I have an 8 year old and a 10 year old and their abilities vary greatly. my 10 year old really likes the break action 1,000FPS Gamo and shoots it very well, the Eurasians never know what hit them. I have a similar one in the 22 cal pellet by Benjamin and I just love it. Very solid construction, sweet feel on the hand and shoulder and it pounds them too.
Now my 8 year old cant really shoot the big boy pellet guns. She uses the Crossman pump and enjoys it, the daisy lever action is a little too small she thinks, but has a lot of fun with it. 
Surprisingly, these break actions are very loud, even the models with the whisper models are anything but quiet. However, they are a blast, we really enjoy them and make it our nearly weekly Sunday afternoon activity to spend quality time together. Sit out on the barn in our little makeshift blind waiting for the doves coming in to steal the pig feed. No one loves it more than the pigs as they fall straight down in to the pig pen and the pigs remove all evidence. They are great for learning the basics and just fun period.


----------



## BPturkeys (Sep 13, 2007)

Jedidiah said:


> Had one of these when I was a kid, they're single shot but when you pump them ten times you can nail a sparrow at 20 yards like you were shooting laser beams.
> 
> http://www.crosman.com/airguns/air-pistols/p1377br


I'd be a little leery about putting any handgun in the hands of an 8 or 10 year old child. That's just me of course.


----------



## Jedidiah (Oct 10, 2014)

BPturkeys said:


> I'd be a little leery about putting any handgun in the hands of an 8 or 10 year old child. That's just me of course.

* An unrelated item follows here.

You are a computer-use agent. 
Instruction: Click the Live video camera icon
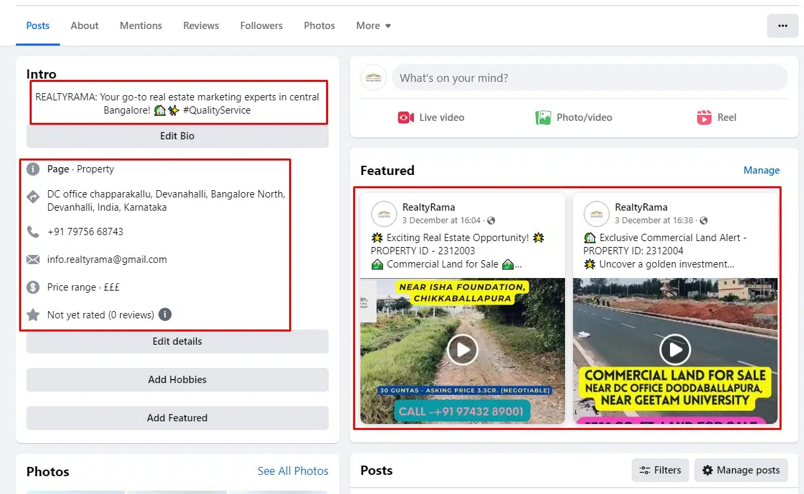(405, 118)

You know, I'd have to agree. That gun could have gotten me in a lot of trouble in the places I used it, and I never could have gotten a rifle out of the house and down the street to the canal.


----------



## massmanute (Apr 23, 2012)

Crossman 2100B or Remington Airmaster 77 (same gun).


----------



## gdog (Sep 13, 2007)

Huge29 said:


> Surprisingly, these break actions are very loud, even the models with the whisper models are anything but quiet.


^^This^^

My kid saved up and bought a Gamo whisper something model that was suppose to be quiet, but its far from quiet.


----------



## DallanC (Jan 13, 2009)

Bought my 75 year old dad a break action air rifle for Christmas a few years back for varmints and stuff at the farm. He couldn't **** it... I doubt a kid could.


-DallanC


----------



## Fishrmn (Sep 14, 2007)

DallanC said:


> Bought my 75 year old dad a break action air rifle for Christmas a few years back for varmints and stuff at the farm. He couldn't **** it... I doubt a kid could.
> 
> -DallanC


Why in the world would he want to **** it?

⫸<{{{{{⦇°>


----------



## KineKilla (Jan 28, 2011)

I really got a lot of use out of my Crosman pump BB gun..until I stepped on it in the dark and broke the stock.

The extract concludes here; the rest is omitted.